The allegations have not been proven in court.
Ernst and Young said it has co-operated with the OSC throughout the investigation into Sino-Forest.
"We are confident that Ernst & Young Canada's work was conducted in accordance with Generally Accepted Auditing Standards and met all professional standards," the firm said in a statement.
"The evidence we will present to the OSC will show that Ernst and Young Canada did extensive audit work to verify ownership and existence of Sino-Forest's timber assets."
Sino-Forest was first accused last year of being a massive fraud by Muddy Waters Research, prompting investigations by the Ontario regulator and the RCMP.
The company and several former executives have since also been accused of lying to investors and attempting to mislead investigators.

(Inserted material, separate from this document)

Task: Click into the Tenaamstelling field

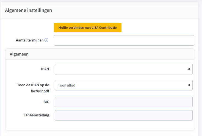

Sino-Forest, once the most valuable forestry company on the Toronto Stock Exchange, has since filed for bankruptcy protection and is working to restructure itself under the Companies' Creditors Arrangement Act.
The company has proposed a plan what will see its creditors take over the firm.
Last month, the Ontario Court of Appeal upheld a lower court decision that ranked indemnity claims by the auditors and underwriters of Sino-Forest with other equity claims in the company's restructuring.
The appeal court panel agreed the court overseeing Sino-Forest under the Companies Creditors Arrangement Act was correct in its decision that the claims were equity claims.
The decision puts the claims on a lower priority than other creditors' claims on the company's assets in the restructuring.
Generally, debt holders are first in line to make claims on a company's assets ahead of shareholders, who have an equity stake in the company.
In the case of Sino-Forest, shareholders are not expected to receive anything.
Several class-action lawsuits have been filed against the company, its auditors and its underwriters.
Though none of the proposed lawsuits have been yet certified, an Ontario case is seeking $9.2 billion in damages.
Cases in Quebec, Saskatchewan and New York have not specified the amount of damages sought.